Extrait de page.
########

En Île-de-France, la situation est différente. Île-de-France Mobilités (IDFM) coordonne l’offre de transport, mais la maîtrise du foncier et la planification urbaine restent largement aux mains des communes et des intercommunalités. Cette fragmentation limite l’efficacité des investissements. Plusieurs gares rénovées du RER A ou du RER B concentrent aujourd’hui des flux considérables, mais faute de stratégie foncière en amont, elles se transforment en points de saturation sans générer de dynamiques urbaines. À l’inverse, des cas comme la Plaine Saint-Denis montrent qu’une articulation réussie entre transport et aménagement peut produire un effet d’intégration territoriale : la desserte renforcée par les RER B et D, combinée à une stratégie foncière active, a permis de faire émerger l’un des principaux pôles tertiaires de la région francilienne, avec plus de 20 000 emplois créés et 5 000 logements construits depuis les années 20007, tout en évitant un exode massif des habitants vers les périphéries plus lointaines. Ce développement est soutenu par des projets structurants comme le réaménagement du pôle-gare de Saint-Denis8 et la création d’un centre de commandement unique pour les lignes RER B et D9, qui renforcent l’intermodalité et la qualité de service dans ce secteur stratégique.
L’intégration est aussi économique. Comme le souligne Pierre Veltz avec son modèle assurantiel, les entreprises se localisent là où elles sont assurées de trouver les compétences, et les travailleurs s’installent là où ils sont assurés d’accéder à un bassin d’emplois10. Cette logique ne fonctionne que si la qualité et la fiabilité des transports rendent crédible cette double assurance. Les enquêtes d’Île-de-France Mobilités montrent par exemple que 70 % des actifs franciliens considèrent la proximité d’une gare ou d’une ligne de métro comme un critère décisif de localisation résidentielle11. La valeur immobilière en témoigne : autour des gares du Grand Paris Express, les prix ont déjà progressé de 10 à 15 % avant même l’ouverture des lignes12.
Enfin, l’intégration peut être sociale. En réduisant les distances-temps et en élargissant l’horizon d’accessibilité, les réseaux de transport favorisent la mixité urbaine et l’accès aux ressources métropolitaines. Mais lorsque les gains d’accessibilité profitent surtout aux ménages les plus solvables, l’effet peut se retourner en mécanisme de gentrification. C’est pourquoi l’intégration sociale suppose non seulement des infrastructures performantes, mais aussi des politiques foncières et tarifaires capables de garantir un accès équitable aux opportunités créées par la mobilité13.

########

Section des données.
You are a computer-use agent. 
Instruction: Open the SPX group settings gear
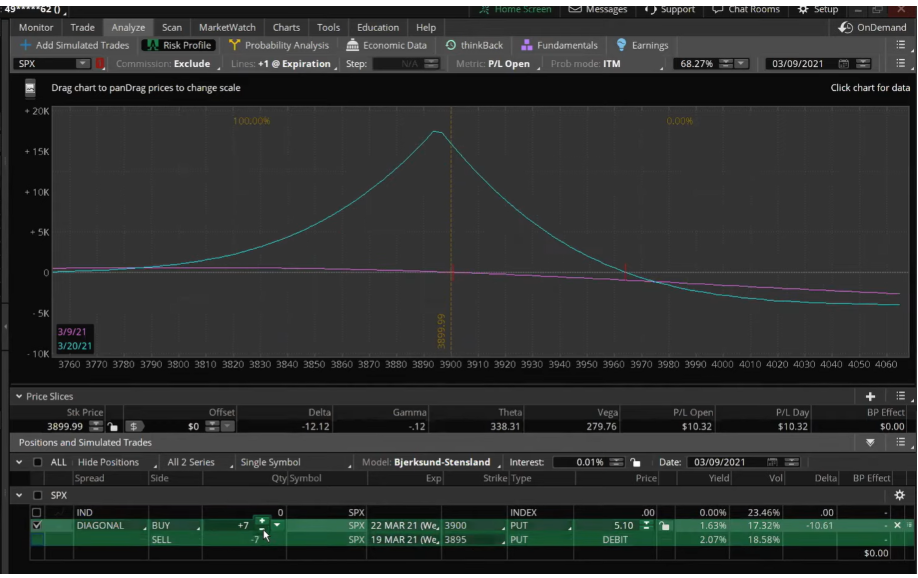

########

Consignes.
a) Recopiez le passage de l’extrait qui commence par « Enfin, l’intégration peut » et se poursuit jusqu’à « par la mobilité13. » inclus, en remplaçant « mixité urbaine » par « diversité urbaine ».
b) D’après l’extrait, de combien les prix ont-ils progressé autour des gares du Grand Paris Express avant l’ouverture des lignes ?
Les données forment un ensemble distinct de l’extrait.

Corrigé.
a)
Enfin, l’intégration peut être sociale. En réduisant les distances-temps et en élargissant l’horizon d’accessibilité, les réseaux de transport favorisent la diversité urbaine et l’accès aux ressources métropolitaines. Mais lorsque les gains d’accessibilité profitent surtout aux ménages les plus solvables, l’effet peut se retourner en mécanisme de gentrification. C’est pourquoi l’intégration sociale suppose non seulement des infrastructures performantes, mais aussi des politiques foncières et tarifaires capables de garantir un accès équitable aux opportunités créées par la mobilité13.

b) Ils ont progressé de 10 à 15 %.